Osobliwe zawody – antyupychacz
Pamiętacie upychaczy w chińskim metrze, o których pisałam w lutym? To osoby odpowiedzialne za maksymalne wypełnienie przestrzeni wagonów ludźmi. Generalnie chodzi o to, by upchnąć jak najwięcej osób. Okazuje się, że istnieje też stanowisko antyupychacza – mało tego, będzie to stanowisko w Polsce!
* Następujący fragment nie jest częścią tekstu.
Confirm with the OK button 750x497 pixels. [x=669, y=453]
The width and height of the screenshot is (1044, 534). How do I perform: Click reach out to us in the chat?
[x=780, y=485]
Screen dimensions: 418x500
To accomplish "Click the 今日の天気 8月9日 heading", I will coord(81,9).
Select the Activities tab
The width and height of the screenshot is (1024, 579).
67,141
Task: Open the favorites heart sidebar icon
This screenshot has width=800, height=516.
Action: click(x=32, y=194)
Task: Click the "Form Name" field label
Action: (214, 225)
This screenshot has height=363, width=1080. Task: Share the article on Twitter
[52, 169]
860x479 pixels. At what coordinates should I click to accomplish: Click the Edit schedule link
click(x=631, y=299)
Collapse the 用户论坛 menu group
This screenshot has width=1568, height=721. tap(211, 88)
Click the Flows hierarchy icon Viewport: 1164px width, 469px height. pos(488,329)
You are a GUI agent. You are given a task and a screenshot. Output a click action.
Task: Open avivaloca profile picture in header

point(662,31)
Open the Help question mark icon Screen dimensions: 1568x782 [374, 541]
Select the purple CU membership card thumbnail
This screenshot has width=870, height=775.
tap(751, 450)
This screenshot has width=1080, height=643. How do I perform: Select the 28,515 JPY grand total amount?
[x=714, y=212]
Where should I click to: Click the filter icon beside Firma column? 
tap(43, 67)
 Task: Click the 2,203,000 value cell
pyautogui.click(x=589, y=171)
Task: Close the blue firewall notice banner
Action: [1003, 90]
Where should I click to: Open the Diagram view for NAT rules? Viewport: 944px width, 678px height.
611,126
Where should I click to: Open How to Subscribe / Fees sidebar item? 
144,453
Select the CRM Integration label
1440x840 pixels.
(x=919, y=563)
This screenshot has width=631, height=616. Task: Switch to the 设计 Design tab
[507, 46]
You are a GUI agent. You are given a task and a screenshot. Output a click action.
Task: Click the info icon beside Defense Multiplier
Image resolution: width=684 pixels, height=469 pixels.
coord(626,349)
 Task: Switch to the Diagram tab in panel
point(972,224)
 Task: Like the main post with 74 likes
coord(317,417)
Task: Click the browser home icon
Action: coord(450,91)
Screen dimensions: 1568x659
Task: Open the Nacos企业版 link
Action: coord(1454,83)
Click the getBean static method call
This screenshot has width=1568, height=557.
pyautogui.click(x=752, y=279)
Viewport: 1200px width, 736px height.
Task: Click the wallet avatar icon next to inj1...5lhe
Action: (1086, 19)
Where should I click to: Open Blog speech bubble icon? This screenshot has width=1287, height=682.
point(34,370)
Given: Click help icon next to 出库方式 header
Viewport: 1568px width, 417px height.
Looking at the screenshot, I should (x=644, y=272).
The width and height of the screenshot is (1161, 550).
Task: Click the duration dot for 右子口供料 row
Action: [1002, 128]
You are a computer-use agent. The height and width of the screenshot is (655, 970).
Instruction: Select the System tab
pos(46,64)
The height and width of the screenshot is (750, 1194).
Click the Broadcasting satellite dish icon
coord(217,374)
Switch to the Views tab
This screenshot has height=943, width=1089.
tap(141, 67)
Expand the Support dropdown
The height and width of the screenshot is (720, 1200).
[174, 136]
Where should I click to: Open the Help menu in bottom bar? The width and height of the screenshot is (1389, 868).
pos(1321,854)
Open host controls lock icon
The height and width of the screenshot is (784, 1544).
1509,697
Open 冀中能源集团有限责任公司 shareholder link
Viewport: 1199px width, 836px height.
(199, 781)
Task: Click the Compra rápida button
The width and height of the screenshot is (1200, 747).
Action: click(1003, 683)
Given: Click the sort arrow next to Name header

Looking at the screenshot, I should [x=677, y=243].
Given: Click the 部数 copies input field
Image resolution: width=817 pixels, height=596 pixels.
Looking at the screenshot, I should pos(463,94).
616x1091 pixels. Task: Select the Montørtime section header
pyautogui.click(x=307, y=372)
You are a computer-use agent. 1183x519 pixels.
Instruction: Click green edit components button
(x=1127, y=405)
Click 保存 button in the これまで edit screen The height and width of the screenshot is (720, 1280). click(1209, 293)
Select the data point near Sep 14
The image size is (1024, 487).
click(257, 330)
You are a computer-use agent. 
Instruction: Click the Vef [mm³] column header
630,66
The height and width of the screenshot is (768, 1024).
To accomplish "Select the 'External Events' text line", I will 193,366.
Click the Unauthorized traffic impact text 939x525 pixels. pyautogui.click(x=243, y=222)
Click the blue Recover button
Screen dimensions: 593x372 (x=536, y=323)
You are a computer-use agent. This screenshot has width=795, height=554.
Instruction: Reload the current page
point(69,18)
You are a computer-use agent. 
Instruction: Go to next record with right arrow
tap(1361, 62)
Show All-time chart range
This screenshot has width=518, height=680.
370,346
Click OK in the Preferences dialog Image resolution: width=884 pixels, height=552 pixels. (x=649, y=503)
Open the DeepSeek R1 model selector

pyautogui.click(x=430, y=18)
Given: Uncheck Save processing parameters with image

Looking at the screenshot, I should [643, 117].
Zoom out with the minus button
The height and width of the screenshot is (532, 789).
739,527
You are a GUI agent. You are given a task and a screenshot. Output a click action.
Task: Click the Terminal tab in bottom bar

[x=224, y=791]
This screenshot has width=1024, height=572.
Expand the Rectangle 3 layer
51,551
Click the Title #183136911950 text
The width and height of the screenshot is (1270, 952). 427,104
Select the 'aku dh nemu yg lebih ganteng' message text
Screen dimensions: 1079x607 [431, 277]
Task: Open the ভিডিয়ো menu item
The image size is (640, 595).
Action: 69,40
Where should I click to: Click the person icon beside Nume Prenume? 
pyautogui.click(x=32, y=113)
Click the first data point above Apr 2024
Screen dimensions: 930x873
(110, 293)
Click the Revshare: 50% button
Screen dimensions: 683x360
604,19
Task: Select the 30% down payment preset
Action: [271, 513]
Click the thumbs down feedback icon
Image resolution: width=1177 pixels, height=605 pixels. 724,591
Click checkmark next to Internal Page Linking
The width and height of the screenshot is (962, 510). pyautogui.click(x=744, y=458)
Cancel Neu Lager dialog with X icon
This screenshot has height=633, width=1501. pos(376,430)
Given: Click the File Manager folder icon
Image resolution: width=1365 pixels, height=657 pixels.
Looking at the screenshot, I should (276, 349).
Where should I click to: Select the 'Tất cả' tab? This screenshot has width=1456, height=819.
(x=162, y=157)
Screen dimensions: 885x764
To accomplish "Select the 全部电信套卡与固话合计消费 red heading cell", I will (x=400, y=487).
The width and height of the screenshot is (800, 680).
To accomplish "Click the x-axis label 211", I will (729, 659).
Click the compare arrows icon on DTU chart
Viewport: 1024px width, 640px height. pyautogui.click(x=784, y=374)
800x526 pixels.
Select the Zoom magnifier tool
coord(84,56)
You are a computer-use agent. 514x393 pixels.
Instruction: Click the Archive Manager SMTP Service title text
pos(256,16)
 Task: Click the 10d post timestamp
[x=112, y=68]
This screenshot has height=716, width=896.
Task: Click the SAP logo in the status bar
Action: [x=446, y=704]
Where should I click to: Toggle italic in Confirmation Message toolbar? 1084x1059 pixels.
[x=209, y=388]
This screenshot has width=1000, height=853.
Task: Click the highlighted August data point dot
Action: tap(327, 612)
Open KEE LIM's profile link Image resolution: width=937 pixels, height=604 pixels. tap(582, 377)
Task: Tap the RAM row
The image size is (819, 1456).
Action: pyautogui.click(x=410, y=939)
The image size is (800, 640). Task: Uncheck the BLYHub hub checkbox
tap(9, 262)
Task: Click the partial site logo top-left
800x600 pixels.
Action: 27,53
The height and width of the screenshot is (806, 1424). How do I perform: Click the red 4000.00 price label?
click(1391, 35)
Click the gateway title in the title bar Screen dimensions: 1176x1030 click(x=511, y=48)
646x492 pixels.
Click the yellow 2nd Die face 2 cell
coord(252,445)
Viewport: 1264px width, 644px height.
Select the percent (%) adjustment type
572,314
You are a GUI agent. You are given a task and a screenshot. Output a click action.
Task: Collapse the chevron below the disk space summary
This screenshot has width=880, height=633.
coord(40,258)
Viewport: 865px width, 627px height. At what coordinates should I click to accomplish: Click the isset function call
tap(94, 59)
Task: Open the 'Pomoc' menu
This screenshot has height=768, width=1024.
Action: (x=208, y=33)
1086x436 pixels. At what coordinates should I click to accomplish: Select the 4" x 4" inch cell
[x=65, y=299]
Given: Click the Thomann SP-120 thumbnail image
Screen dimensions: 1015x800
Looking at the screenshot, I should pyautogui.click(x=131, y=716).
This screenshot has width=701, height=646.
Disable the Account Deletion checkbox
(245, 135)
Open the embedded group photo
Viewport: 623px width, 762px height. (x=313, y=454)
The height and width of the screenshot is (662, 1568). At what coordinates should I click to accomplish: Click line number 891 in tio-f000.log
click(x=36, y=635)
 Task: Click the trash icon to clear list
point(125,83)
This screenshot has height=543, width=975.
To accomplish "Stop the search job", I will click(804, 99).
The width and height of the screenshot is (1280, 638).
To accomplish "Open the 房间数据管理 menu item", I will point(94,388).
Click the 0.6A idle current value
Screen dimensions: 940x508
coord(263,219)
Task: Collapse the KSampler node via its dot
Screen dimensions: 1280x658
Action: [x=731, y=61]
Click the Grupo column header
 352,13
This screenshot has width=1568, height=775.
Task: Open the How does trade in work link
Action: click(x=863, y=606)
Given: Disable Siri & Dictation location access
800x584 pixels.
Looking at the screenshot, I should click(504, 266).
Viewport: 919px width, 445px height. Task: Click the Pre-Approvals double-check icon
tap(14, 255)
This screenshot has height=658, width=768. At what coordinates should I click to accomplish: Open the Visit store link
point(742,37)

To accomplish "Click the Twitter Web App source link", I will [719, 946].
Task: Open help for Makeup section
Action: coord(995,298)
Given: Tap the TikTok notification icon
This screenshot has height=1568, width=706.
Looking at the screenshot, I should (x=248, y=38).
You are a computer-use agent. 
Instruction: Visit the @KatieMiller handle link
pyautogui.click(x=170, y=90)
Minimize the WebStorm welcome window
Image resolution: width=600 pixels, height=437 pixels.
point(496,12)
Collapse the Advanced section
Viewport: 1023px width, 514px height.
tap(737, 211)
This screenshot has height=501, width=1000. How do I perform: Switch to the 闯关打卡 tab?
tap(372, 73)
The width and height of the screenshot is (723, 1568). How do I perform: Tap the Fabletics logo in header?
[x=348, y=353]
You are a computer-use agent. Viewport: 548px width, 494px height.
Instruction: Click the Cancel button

Ze względu na zwiększony ruch kolejowy w czasie Euro, Trójmiejska Szybka Kolej Miejska zamierza zatrudnić 18 osób do obsługi pasażerów na peronie. Mają one odpowiadać za upchnięcie jak największej ilości osób w wagonach. Tym razem nie chodzi jednak o literalne (czy też fizyczne_ dopychanie ludzi, ale kontrole nad tym, w których wagonach jest jeszcze miejsce. I dbanie o to, by każdy z pasażerów w miarę wygodnie dotarł do celu (lub przynajmniej do pociągu wsiadł).
Poszukiwane będą osoby kulturalne, lecz stanowcze, które dadzą sobie rade z rozentuzjazmowanym tłumem kibiców. Niestety nie wiadomo jeszcze jakie wynagrodzenie otrzyma „antyupychacz”.